CaDS Seminar 2024 - Nov. 5
Dr. Gustavo Ramirez Hidalgo (SDL Quantum Materials)
Parallel Efficiency of Coarsest Grid Solvers in Multigrid
Abstract:
Multigrid methods find their way into many applications in scientific computing. Simulations in theoretical studies of the inner workings of nuclei, in particular, are bound by the use of supercomputers to speed them up. Multigrid methods have brought a way of pushing the computational boundaries in such large-scale simulations, and they open the possibility of scalably simulating at the exascale.

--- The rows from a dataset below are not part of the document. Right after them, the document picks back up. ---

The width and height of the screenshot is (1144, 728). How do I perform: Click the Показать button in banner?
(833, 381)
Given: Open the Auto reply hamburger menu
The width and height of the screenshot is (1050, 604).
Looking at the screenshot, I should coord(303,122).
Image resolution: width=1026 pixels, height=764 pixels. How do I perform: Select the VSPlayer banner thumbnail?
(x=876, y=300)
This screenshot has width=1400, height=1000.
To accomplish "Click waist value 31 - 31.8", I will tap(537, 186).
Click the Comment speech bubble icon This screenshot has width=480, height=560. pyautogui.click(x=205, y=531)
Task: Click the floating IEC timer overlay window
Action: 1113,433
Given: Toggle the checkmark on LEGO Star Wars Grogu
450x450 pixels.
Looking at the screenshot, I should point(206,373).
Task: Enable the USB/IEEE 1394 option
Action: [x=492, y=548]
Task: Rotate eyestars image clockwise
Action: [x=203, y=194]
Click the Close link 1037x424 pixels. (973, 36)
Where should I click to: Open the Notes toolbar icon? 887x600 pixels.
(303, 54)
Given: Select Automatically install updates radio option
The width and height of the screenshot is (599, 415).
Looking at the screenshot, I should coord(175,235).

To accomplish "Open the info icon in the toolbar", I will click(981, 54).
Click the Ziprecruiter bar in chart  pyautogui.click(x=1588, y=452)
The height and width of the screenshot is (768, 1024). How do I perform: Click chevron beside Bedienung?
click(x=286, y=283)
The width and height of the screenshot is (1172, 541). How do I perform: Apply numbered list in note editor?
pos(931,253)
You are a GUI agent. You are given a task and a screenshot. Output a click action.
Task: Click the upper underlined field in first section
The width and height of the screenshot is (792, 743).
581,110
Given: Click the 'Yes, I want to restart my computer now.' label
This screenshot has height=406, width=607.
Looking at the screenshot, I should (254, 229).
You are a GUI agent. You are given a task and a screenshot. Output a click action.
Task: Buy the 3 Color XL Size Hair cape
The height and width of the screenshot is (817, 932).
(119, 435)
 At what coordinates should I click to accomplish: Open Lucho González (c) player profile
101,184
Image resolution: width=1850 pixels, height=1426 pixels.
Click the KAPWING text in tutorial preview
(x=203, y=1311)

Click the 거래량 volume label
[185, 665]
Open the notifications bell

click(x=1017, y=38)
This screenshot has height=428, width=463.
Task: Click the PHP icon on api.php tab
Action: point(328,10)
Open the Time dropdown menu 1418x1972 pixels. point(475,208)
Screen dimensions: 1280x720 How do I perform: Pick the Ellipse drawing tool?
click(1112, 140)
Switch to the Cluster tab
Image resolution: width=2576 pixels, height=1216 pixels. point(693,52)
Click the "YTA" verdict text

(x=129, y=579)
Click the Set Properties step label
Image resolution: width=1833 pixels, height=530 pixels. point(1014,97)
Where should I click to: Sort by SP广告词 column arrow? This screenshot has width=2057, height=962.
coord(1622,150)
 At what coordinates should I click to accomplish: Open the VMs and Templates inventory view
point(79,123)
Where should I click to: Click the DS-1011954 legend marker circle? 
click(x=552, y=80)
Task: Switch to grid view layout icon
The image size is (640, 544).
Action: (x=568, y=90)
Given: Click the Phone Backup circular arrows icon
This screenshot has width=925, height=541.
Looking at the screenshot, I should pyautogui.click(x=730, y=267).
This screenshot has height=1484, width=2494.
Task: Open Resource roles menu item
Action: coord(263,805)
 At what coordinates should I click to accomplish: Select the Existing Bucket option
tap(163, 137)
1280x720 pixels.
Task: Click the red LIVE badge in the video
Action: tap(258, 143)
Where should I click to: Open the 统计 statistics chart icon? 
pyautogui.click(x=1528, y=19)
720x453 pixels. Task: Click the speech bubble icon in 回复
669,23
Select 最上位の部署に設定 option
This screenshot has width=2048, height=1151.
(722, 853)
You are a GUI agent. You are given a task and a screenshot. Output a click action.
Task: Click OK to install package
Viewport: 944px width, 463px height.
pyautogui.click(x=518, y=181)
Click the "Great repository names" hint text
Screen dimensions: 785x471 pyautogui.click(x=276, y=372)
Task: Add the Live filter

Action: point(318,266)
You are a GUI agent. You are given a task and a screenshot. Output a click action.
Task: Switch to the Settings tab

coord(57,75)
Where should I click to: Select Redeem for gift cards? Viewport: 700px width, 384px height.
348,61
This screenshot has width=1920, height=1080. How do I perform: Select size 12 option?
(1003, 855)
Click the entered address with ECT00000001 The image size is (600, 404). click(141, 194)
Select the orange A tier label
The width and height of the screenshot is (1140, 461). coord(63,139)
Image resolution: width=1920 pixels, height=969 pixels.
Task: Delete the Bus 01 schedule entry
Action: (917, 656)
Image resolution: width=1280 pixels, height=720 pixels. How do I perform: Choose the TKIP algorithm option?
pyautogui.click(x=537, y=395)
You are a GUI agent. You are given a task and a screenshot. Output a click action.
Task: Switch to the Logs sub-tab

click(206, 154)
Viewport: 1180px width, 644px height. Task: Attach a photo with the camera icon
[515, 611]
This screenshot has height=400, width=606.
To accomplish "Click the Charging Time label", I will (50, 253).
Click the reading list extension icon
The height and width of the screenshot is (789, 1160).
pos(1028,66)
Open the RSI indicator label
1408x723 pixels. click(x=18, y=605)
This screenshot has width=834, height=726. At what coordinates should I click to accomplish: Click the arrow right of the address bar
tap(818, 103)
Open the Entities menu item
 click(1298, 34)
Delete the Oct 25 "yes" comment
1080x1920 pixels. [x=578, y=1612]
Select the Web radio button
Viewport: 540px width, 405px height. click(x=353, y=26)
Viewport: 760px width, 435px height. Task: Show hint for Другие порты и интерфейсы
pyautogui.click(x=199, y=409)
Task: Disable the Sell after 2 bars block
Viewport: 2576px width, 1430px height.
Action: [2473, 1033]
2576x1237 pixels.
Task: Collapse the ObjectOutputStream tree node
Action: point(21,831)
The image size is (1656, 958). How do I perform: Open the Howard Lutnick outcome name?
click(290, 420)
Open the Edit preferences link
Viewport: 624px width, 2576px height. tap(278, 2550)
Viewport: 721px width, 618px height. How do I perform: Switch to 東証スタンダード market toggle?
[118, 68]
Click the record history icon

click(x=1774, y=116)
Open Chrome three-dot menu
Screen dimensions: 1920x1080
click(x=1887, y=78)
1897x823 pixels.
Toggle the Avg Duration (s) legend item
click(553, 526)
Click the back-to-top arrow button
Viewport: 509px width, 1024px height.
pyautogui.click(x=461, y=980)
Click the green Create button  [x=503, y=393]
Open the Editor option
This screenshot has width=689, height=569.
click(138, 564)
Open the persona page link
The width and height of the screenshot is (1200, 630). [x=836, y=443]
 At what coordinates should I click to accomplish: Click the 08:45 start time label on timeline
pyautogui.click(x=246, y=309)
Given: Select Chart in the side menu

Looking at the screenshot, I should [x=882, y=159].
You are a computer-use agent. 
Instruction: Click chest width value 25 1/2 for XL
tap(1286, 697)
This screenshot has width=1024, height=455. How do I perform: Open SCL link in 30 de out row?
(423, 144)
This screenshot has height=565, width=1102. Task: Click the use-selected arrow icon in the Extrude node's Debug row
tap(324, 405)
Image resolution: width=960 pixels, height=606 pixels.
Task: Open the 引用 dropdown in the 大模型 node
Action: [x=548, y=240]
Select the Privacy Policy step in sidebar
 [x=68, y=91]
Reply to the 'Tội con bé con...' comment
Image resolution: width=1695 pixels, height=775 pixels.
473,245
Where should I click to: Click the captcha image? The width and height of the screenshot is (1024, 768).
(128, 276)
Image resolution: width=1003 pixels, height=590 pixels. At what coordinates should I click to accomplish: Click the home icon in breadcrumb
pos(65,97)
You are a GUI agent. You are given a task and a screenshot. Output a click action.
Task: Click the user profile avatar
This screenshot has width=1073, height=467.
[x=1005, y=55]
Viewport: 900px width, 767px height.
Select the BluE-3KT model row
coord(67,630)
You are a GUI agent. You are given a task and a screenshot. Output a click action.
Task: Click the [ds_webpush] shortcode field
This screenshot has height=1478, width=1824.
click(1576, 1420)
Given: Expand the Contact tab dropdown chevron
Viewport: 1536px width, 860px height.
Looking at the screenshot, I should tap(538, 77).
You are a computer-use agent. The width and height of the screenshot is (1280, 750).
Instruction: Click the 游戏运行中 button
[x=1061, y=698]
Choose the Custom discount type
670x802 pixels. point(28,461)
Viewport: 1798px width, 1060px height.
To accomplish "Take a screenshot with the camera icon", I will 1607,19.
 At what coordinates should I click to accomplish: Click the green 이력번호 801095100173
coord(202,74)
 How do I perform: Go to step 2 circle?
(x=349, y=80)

Unfortunately, under certain extreme situations such as the use of many processes and/or very high condition of the linear systems to be solved, the time spent at the coarsest grid ends up representing most of the execution time in those multigrid solves. If the solver employed at the coarsest level is e.g. GMRES, in which case we see the appearance of many dot products, scalability is at risk. We discuss here different ways in which we can improve the scalability of multigrid solvers by focusing on the coarsest level.All of our implementations and tests are performed within our solver library DD-alphaAMG, a solver for large and sparse matrices emerging in lattice quantum chromodynamics, but these techniques are useful in any application where multigrid fails to scale due to coarsest-level restrictions.